* WHAT IS BEING ASKED *
Copy out and return the lines from the one holding "You are a computer-use agent." to the end of the listing below, both included, omitting the pictures.

* RECORDS FOR THIS TASK *
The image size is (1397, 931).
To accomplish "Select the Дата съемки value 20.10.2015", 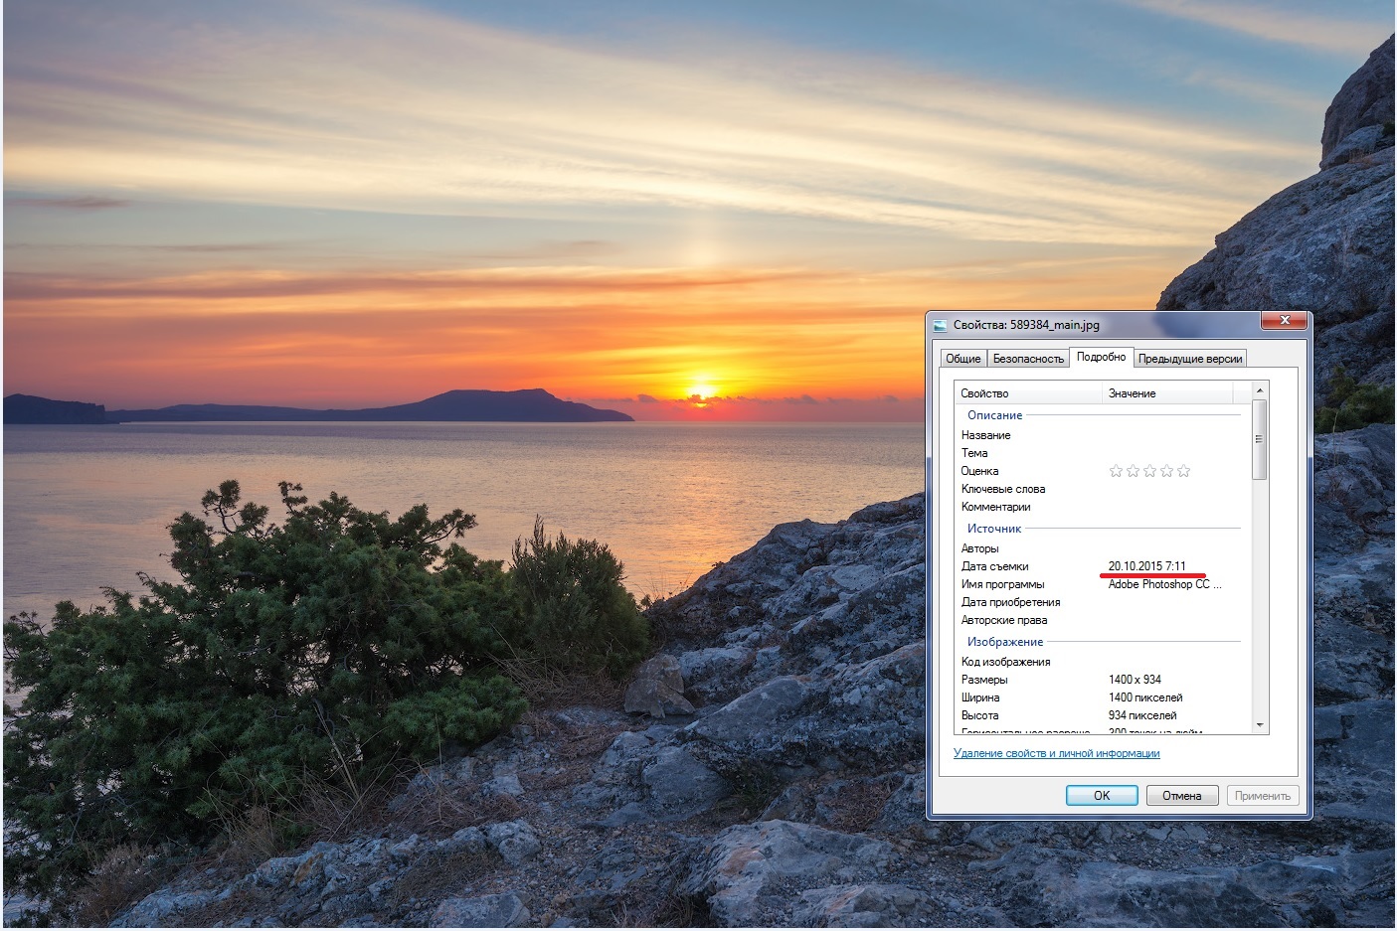I will click(1146, 566).
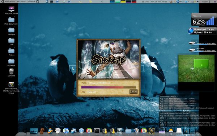
Task: Launch the music player disc dock icon
Action: coord(66,131)
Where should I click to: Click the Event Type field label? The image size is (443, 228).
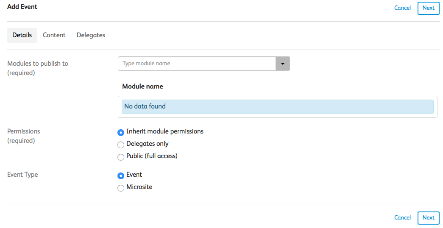(x=22, y=175)
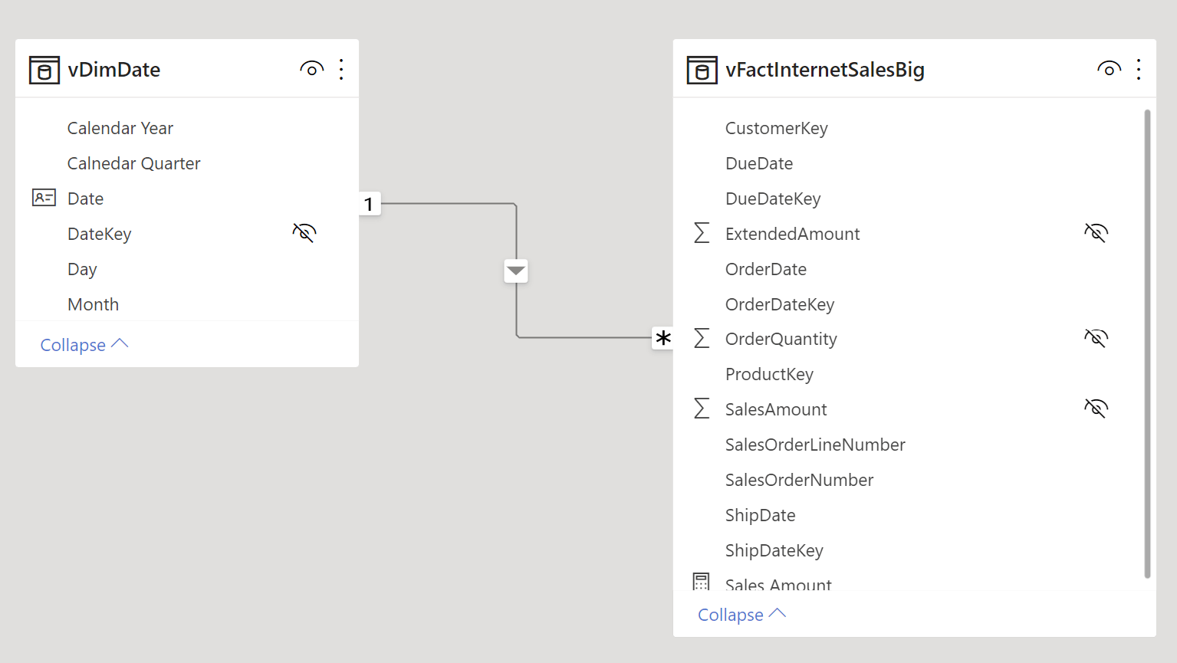Unhide the SalesAmount column via its eye icon
Screen dimensions: 1177x663
click(1096, 408)
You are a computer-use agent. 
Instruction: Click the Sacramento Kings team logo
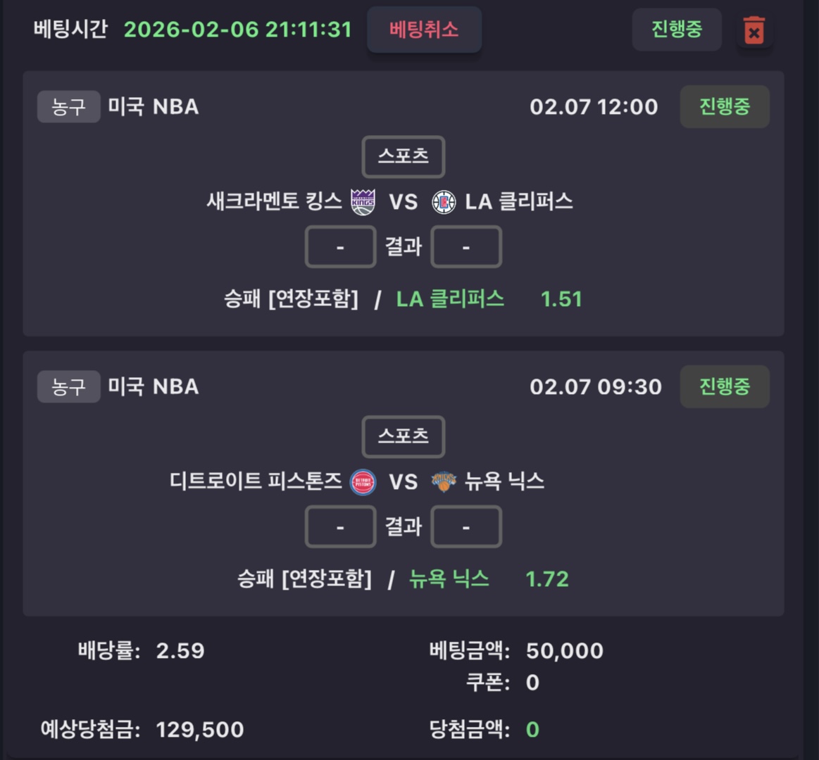coord(363,202)
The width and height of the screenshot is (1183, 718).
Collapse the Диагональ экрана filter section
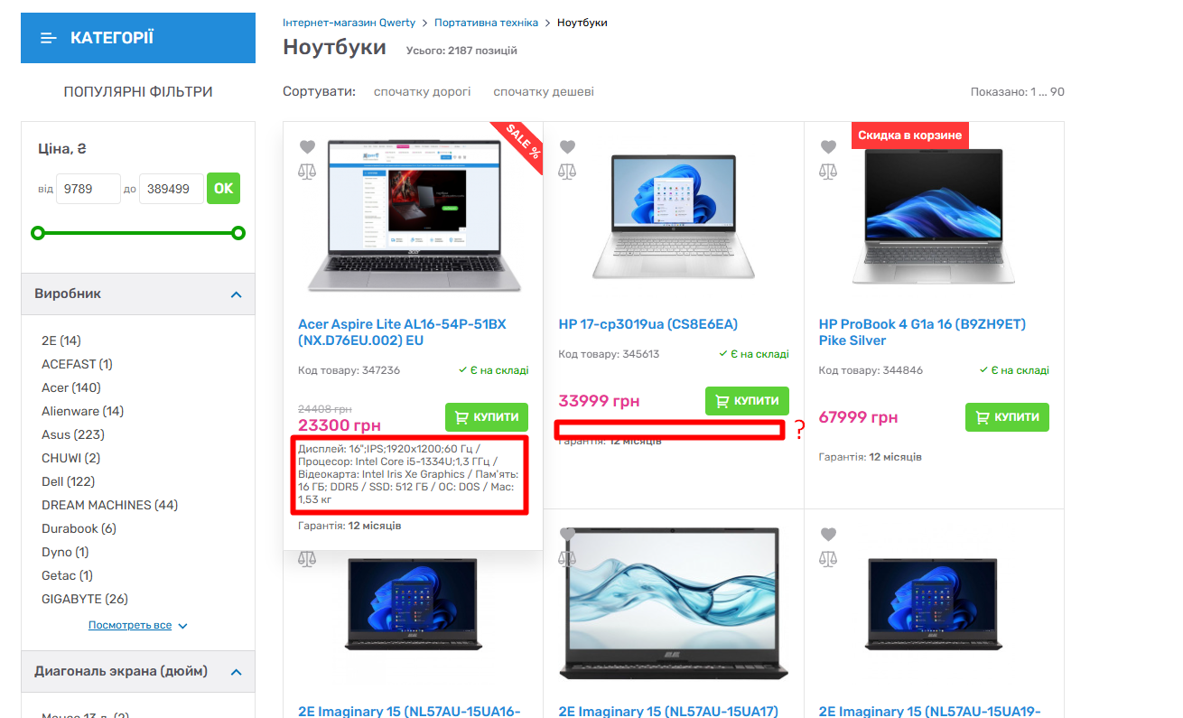236,672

* RESPONSE *
You are a computer-use agent. 
Instruction: Click the Sacramento Kings team logo
coord(363,202)
The width and height of the screenshot is (1183, 718).
Collapse the Диагональ экрана filter section
236,672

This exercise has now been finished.